■ **Task goal**: How many lines of the data below contain the string "Instruction", matching case exactly? Reply with the number only.

[Recorded data]
◇ ◇ ◇

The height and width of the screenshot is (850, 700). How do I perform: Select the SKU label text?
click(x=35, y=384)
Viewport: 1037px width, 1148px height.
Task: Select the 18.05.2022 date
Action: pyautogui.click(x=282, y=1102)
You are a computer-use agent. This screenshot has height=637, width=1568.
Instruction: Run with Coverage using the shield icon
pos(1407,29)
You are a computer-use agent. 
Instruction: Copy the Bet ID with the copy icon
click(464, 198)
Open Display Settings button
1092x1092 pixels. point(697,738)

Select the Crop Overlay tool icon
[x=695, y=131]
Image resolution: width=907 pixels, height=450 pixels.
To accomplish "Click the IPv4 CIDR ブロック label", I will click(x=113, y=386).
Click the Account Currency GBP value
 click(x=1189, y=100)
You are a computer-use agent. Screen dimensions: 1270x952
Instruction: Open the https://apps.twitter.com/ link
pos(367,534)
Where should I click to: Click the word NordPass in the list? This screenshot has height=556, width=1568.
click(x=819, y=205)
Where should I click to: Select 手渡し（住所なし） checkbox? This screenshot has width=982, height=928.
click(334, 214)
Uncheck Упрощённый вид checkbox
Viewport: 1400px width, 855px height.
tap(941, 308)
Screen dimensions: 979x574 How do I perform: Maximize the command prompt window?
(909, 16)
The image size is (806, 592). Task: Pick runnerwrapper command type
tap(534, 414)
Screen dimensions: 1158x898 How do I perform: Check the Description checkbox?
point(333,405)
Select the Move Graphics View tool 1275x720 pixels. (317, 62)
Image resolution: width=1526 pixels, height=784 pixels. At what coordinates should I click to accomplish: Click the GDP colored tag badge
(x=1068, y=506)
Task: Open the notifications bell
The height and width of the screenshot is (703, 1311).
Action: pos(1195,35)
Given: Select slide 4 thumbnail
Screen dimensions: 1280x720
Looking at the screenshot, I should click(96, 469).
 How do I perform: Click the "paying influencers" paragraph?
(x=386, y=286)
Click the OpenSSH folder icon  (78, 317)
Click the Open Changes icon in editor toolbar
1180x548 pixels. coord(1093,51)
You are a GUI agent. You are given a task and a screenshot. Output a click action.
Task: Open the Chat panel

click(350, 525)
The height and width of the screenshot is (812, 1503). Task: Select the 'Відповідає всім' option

◇ ◇ ◇

■ **Expected answer**: 3